The Danish Girl is based on the true (if heavily revised and simplified) story of Lili Elbe, one of the first people ever to undergo sex reassignment surgery, but while the timing of this is right — transgender issues are surely the next equality frontier — the film itself somehow isn’t. It’s OK. It’s probably passable, if you’ve got two hours to kill. But it’s repetitive, excessively polite and also, given the subject matter, surprisingly dull. It opens when Lili is still Einar, married to Gerda, and if the two ever came round for dinner you’d be mouthing over their heads: ‘Who invited them?’ And: ‘Oh boy, do you think they are ever going to leave?’

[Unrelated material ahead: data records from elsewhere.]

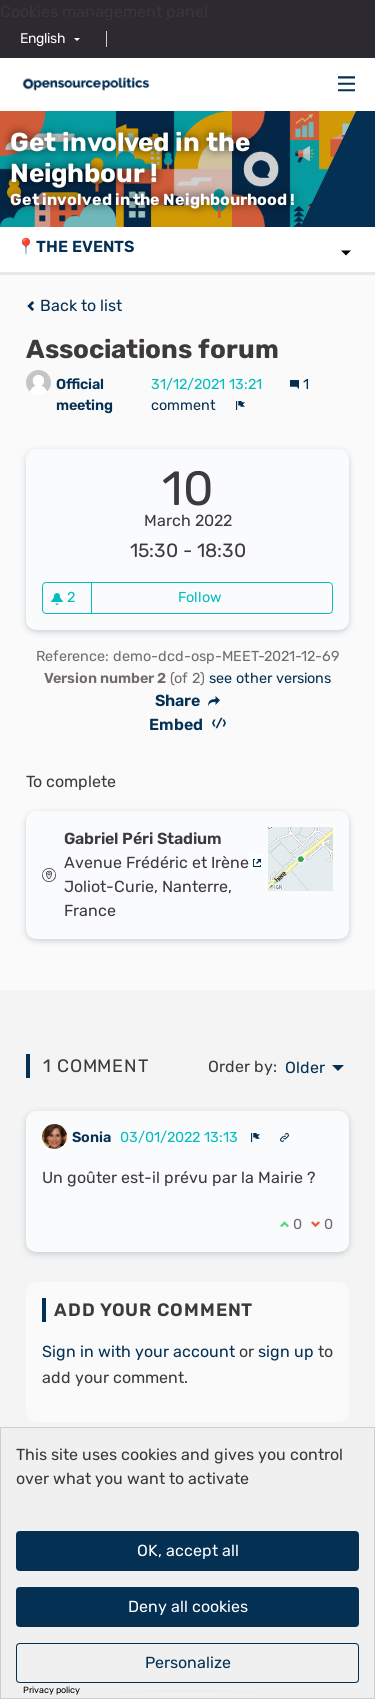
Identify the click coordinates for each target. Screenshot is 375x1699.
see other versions (270, 678)
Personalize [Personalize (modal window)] (188, 1662)
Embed (187, 724)
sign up (286, 1351)
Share (188, 701)
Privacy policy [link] (51, 1690)
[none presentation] (255, 1137)
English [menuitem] (43, 38)
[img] (347, 83)
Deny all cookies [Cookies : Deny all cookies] (188, 1606)
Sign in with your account (138, 1351)
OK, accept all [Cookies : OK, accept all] (188, 1550)
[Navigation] (347, 84)
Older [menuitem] (305, 1068)
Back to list (74, 305)
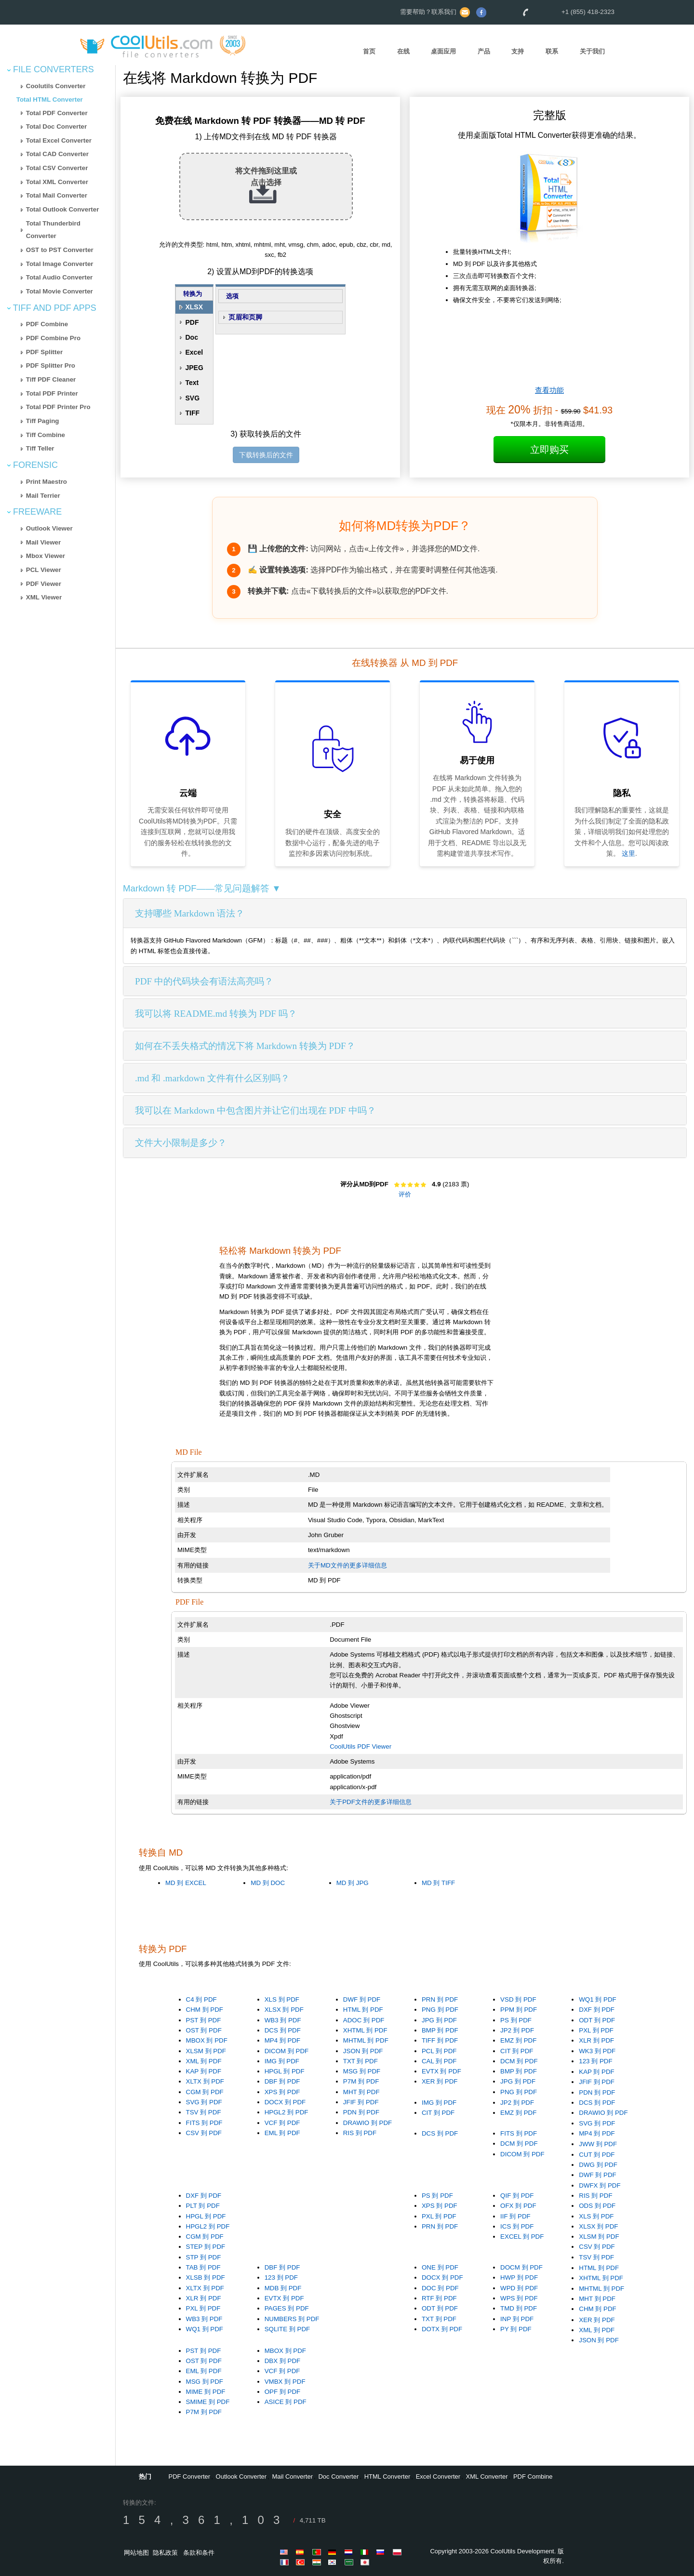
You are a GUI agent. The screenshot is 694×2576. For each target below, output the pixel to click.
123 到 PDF (595, 2061)
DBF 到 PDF (282, 2081)
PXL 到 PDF (596, 2030)
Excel (194, 352)
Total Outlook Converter (62, 209)
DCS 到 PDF (283, 2030)
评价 (405, 1194)
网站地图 (136, 2552)
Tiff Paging (42, 421)
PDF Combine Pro (53, 338)
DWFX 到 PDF (599, 2185)
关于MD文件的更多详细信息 (347, 1565)
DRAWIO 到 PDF (367, 2122)
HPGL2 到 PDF (286, 2112)
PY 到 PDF (516, 2329)
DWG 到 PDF (598, 2164)
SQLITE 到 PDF (287, 2329)
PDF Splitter (44, 352)
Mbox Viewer (45, 555)
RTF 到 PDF (439, 2298)
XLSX (194, 307)
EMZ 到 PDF (518, 2040)
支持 (517, 51)
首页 (369, 51)
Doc (191, 337)
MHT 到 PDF (361, 2092)
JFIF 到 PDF (361, 2102)
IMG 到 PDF (282, 2061)
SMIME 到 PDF (208, 2401)
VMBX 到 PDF (285, 2381)
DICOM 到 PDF (287, 2051)
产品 (484, 51)
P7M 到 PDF (361, 2081)
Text (192, 382)
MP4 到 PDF (282, 2040)
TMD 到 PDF (518, 2308)
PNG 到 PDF (440, 2009)
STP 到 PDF (203, 2257)
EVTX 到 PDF (441, 2071)
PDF (192, 322)
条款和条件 (198, 2552)
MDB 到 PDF (283, 2288)
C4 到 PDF (201, 1999)
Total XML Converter (57, 182)
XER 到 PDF (439, 2081)
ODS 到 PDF (597, 2205)
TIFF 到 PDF (440, 2040)
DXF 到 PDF (596, 2009)
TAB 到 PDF (203, 2267)
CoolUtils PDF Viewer (360, 1746)
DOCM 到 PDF (521, 2267)
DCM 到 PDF (518, 2061)
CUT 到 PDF (596, 2154)
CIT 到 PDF (516, 2051)
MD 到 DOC (268, 1882)
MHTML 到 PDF (365, 2040)
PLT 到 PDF (203, 2205)
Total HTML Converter (49, 99)
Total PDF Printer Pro (58, 407)
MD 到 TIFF (438, 1882)
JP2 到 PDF (517, 2030)
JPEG (194, 368)
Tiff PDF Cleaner (51, 379)
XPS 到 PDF (282, 2092)
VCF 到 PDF (282, 2122)
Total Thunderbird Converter (53, 230)
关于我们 (592, 51)
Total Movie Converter (59, 291)
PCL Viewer (43, 569)
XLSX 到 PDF (284, 2009)
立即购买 (549, 449)
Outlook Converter (241, 2476)
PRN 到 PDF (440, 1999)
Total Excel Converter (59, 140)
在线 (403, 51)
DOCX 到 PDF (285, 2102)
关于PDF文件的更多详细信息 (371, 1802)
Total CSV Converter (57, 168)
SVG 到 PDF (204, 2102)
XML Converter (487, 2476)
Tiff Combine (45, 434)
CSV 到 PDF (204, 2133)
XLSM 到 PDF (206, 2051)
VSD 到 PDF (518, 1999)
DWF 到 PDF (361, 1999)
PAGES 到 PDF (287, 2308)
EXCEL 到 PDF (522, 2236)
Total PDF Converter (57, 113)
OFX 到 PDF (518, 2205)
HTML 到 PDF (363, 2009)
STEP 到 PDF (206, 2246)
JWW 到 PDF (598, 2144)
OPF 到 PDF (282, 2391)
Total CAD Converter (57, 154)
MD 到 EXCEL (185, 1882)
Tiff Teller (40, 448)
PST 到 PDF (203, 2020)
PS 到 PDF (516, 2020)
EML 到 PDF (282, 2133)
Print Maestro (46, 481)
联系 (552, 51)
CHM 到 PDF (204, 2009)
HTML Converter (387, 2476)
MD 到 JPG (352, 1882)
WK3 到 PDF (597, 2051)
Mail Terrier (43, 495)
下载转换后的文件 (266, 455)
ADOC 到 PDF (364, 2020)
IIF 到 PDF (515, 2216)
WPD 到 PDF (519, 2288)
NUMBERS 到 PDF (292, 2319)
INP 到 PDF (517, 2319)
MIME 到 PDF (206, 2391)
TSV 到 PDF (203, 2112)
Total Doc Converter (56, 126)
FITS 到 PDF (204, 2122)
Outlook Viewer (49, 528)
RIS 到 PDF (359, 2133)
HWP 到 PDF (519, 2277)
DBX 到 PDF (282, 2360)
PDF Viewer (43, 583)
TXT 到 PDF (360, 2061)
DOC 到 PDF (440, 2288)
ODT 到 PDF (597, 2020)
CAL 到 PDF (439, 2061)
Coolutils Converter (56, 86)
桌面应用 (443, 51)
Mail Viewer (43, 542)
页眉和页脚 (245, 317)
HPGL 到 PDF (285, 2071)
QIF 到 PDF (517, 2195)
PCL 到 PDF (439, 2051)
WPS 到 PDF (518, 2298)
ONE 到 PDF (440, 2267)
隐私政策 (165, 2552)
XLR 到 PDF (596, 2040)
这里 (628, 853)
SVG (192, 398)
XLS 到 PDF (282, 1999)
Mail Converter (292, 2476)
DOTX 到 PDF (442, 2329)
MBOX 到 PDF (206, 2040)
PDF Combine (47, 324)
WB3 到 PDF (283, 2020)
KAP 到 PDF (204, 2071)
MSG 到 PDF (361, 2071)
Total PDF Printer (52, 393)
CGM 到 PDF (205, 2092)
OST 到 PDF (204, 2030)
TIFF (192, 413)
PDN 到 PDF (361, 2112)
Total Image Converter (59, 263)
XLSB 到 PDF (205, 2277)
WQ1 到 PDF (597, 1999)
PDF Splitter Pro (50, 365)
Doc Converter (338, 2476)
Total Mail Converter (56, 195)
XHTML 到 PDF (365, 2030)
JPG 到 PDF (439, 2020)
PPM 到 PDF (518, 2009)
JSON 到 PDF (363, 2051)
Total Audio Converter (59, 277)
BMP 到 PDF (440, 2030)
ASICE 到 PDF (286, 2401)
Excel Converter (438, 2476)
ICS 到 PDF (517, 2226)
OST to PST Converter (59, 249)
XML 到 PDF (204, 2061)
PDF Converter (189, 2476)
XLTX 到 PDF (205, 2081)
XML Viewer (44, 597)
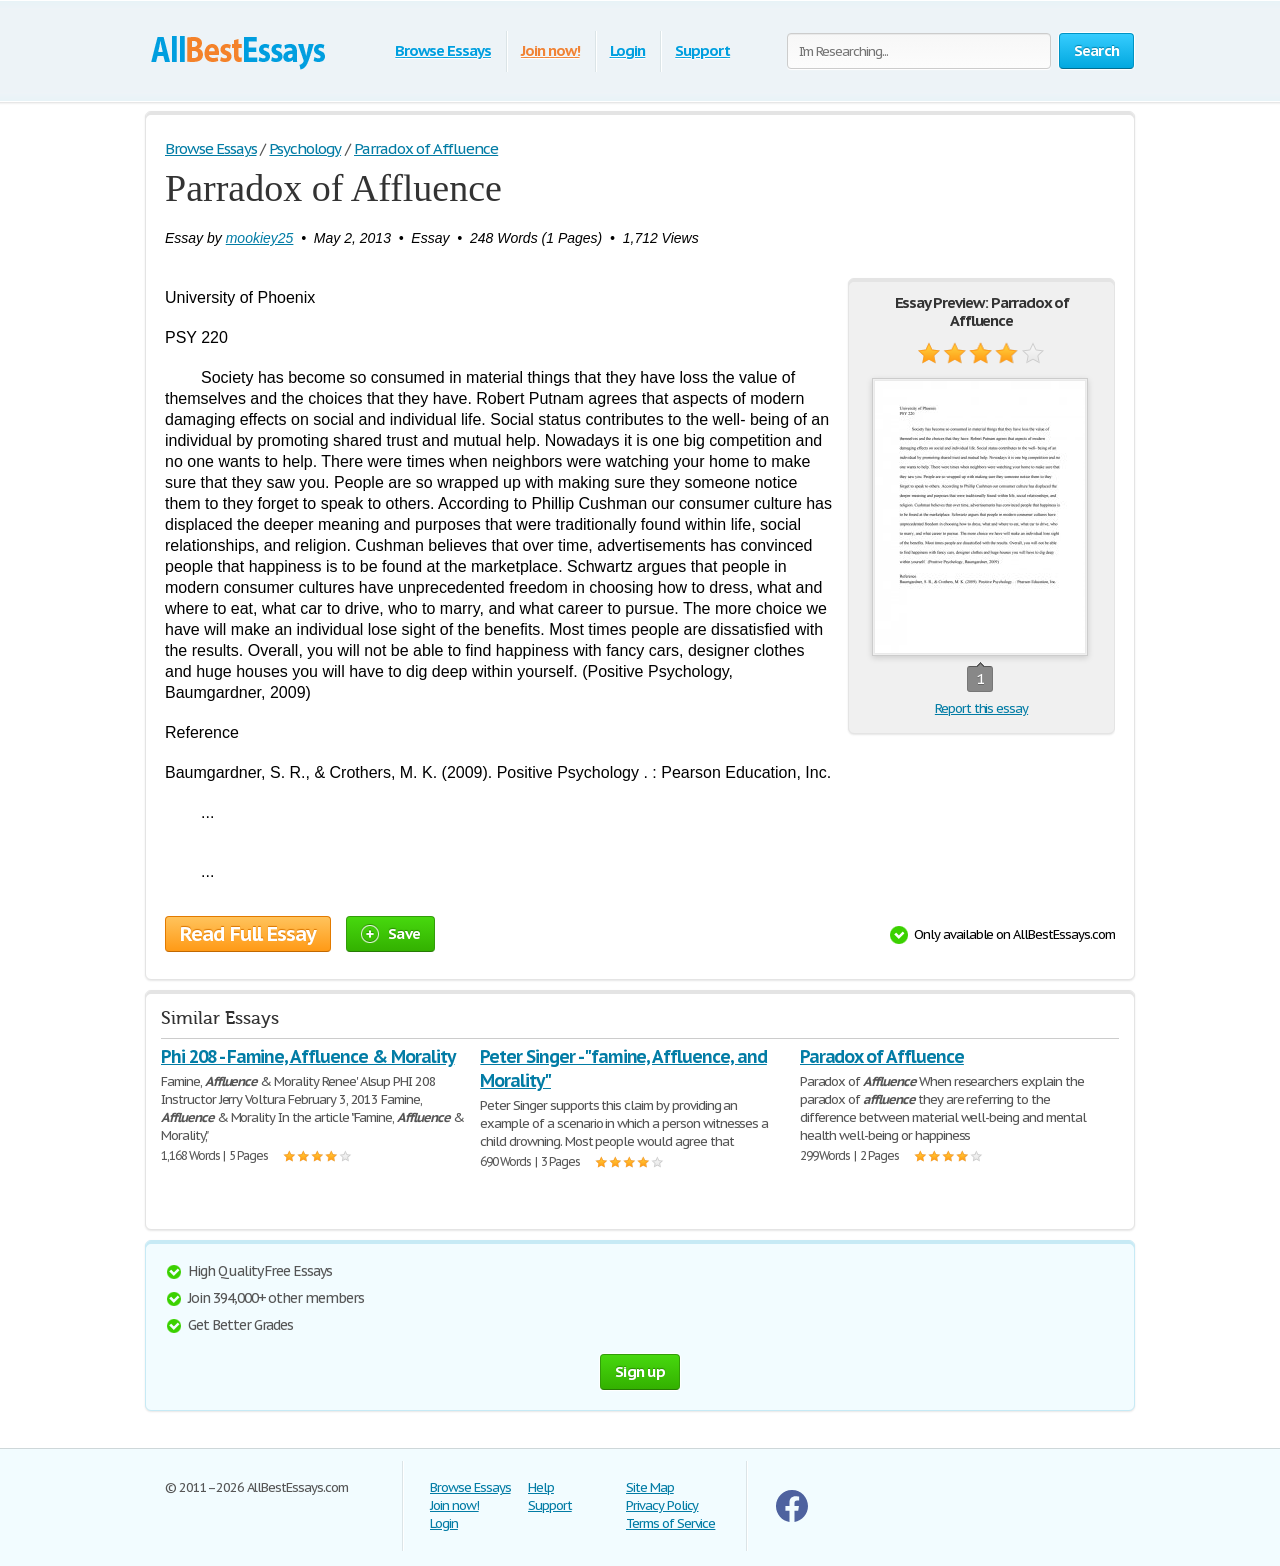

Directed by Tom Hooper, who gave us The King’s Speech, which was heavenly, then Les Misérables, which was 672 hours about a stolen bun, the film starts in 1920s Copenhagen, and, I have to say, it looks beautiful, with its painterly, soft blue interiors, white skies and gorgeous cobbled streets. Everything is meticulous and tasteful, right down to the women gutting herring down by the dock, who are so fresh and tidy and immaculate they could be serving in Fortnum & Mason. I am even thinking meticulous taste may be part of the problem here. This desperately needed to get down and dirty. Lili is not Einar in disguise. Lili isn’t Tootsie or Mrs Doubtfire or Jack Lemmon and Tony Curtis from Some Like It Hot. In fact, the opposite is true. Einar is Lily in disguise, and we needed to go deep — to know how this feels, and to understand where it might take us, should we be brave enough — but we never do.
We first encounter Einar (Eddie Redmayne) and Gerda Wegener (Alicia Vikander) when they are so happily married they are still carrying on like newly-weds, even six years in.